* Task input *
┌────────

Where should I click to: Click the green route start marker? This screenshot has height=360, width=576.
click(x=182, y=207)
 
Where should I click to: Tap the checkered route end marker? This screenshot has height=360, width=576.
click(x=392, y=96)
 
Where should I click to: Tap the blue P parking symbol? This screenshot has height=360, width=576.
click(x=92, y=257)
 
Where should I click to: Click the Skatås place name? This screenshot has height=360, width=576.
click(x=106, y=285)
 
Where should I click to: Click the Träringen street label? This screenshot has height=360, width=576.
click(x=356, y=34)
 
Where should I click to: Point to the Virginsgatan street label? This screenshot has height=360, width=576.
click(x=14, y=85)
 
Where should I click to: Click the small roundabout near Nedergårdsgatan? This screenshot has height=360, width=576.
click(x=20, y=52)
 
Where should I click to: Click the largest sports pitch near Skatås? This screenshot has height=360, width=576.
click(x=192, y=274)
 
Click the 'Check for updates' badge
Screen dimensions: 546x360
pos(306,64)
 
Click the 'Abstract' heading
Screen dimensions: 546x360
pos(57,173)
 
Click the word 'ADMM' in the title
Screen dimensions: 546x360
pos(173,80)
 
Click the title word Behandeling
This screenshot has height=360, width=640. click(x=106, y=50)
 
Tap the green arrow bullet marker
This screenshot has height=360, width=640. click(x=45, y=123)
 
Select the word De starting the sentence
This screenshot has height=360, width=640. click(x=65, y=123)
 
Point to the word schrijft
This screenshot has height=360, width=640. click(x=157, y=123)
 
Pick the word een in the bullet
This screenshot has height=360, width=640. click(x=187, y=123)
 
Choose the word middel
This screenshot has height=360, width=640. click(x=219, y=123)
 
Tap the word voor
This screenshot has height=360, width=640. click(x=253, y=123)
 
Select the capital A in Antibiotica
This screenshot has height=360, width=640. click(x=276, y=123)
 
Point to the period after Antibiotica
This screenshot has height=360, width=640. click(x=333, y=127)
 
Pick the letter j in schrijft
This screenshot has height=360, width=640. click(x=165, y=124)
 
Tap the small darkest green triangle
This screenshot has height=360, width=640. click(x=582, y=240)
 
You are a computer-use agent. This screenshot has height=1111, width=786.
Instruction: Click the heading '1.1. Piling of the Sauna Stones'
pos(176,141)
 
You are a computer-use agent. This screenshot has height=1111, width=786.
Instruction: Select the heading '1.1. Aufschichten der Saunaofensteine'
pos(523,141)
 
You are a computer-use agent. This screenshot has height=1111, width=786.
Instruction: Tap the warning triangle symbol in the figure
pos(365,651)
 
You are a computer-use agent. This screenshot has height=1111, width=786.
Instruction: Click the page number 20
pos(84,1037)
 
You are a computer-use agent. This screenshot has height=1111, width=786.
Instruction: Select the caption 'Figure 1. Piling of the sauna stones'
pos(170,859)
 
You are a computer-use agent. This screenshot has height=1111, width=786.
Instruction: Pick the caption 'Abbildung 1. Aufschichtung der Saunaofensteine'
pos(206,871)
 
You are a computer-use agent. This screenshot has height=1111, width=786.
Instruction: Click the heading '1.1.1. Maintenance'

└────────

* Exercise instructions *
Convert the material above into a two-column Markdown table headed Row and Text, numbering each nonblank line in order and skipping blank lines.

* Finished task *
| Row | Text |
|---|---|
| 1 | Where should I click to: Click the green route start marker? This screenshot has height=360, width=576. |
| 2 | click(x=182, y=207) |
| 3 | Where should I click to: Tap the checkered route end marker? This screenshot has height=360, width=576. |
| 4 | click(x=392, y=96) |
| 5 | Where should I click to: Tap the blue P parking symbol? This screenshot has height=360, width=576. |
| 6 | click(x=92, y=257) |
| 7 | Where should I click to: Click the Skatås place name? This screenshot has height=360, width=576. |
| 8 | click(x=106, y=285) |
| 9 | Where should I click to: Click the Träringen street label? This screenshot has height=360, width=576. |
| 10 | click(x=356, y=34) |
| 11 | Where should I click to: Point to the Virginsgatan street label? This screenshot has height=360, width=576. |
| 12 | click(x=14, y=85) |
| 13 | Where should I click to: Click the small roundabout near Nedergårdsgatan? This screenshot has height=360, width=576. |
| 14 | click(x=20, y=52) |
| 15 | Where should I click to: Click the largest sports pitch near Skatås? This screenshot has height=360, width=576. |
| 16 | click(x=192, y=274) |
| 17 | Click the 'Check for updates' badge |
| 18 | Screen dimensions: 546x360 |
| 19 | pos(306,64) |
| 20 | Click the 'Abstract' heading |
| 21 | Screen dimensions: 546x360 |
| 22 | pos(57,173) |
| 23 | Click the word 'ADMM' in the title |
| 24 | Screen dimensions: 546x360 |
| 25 | pos(173,80) |
| 26 | Click the title word Behandeling |
| 27 | This screenshot has height=360, width=640. click(x=106, y=50) |
| 28 | Tap the green arrow bullet marker |
| 29 | This screenshot has height=360, width=640. click(x=45, y=123) |
| 30 | Select the word De starting the sentence |
| 31 | This screenshot has height=360, width=640. click(x=65, y=123) |
| 32 | Point to the word schrijft |
| 33 | This screenshot has height=360, width=640. click(x=157, y=123) |
| 34 | Pick the word een in the bullet |
| 35 | This screenshot has height=360, width=640. click(x=187, y=123) |
| 36 | Choose the word middel |
| 37 | This screenshot has height=360, width=640. click(x=219, y=123) |
| 38 | Tap the word voor |
| 39 | This screenshot has height=360, width=640. click(x=253, y=123) |
| 40 | Select the capital A in Antibiotica |
| 41 | This screenshot has height=360, width=640. click(x=276, y=123) |
| 42 | Point to the period after Antibiotica |
| 43 | This screenshot has height=360, width=640. click(x=333, y=127) |
| 44 | Pick the letter j in schrijft |
| 45 | This screenshot has height=360, width=640. click(x=165, y=124) |
| 46 | Tap the small darkest green triangle |
| 47 | This screenshot has height=360, width=640. click(x=582, y=240) |
| 48 | You are a computer-use agent. This screenshot has height=1111, width=786. |
| 49 | Instruction: Click the heading '1.1. Piling of the Sauna Stones' |
| 50 | pos(176,141) |
| 51 | You are a computer-use agent. This screenshot has height=1111, width=786. |
| 52 | Instruction: Select the heading '1.1. Aufschichten der Saunaofensteine' |
| 53 | pos(523,141) |
| 54 | You are a computer-use agent. This screenshot has height=1111, width=786. |
| 55 | Instruction: Tap the warning triangle symbol in the figure |
| 56 | pos(365,651) |
| 57 | You are a computer-use agent. This screenshot has height=1111, width=786. |
| 58 | Instruction: Click the page number 20 |
| 59 | pos(84,1037) |
| 60 | You are a computer-use agent. This screenshot has height=1111, width=786. |
| 61 | Instruction: Select the caption 'Figure 1. Piling of the sauna stones' |
| 62 | pos(170,859) |
| 63 | You are a computer-use agent. This screenshot has height=1111, width=786. |
| 64 | Instruction: Pick the caption 'Abbildung 1. Aufschichtung der Saunaofensteine' |
| 65 | pos(206,871) |
| 66 | You are a computer-use agent. This screenshot has height=1111, width=786. |
| 67 | Instruction: Click the heading '1.1.1. Maintenance' |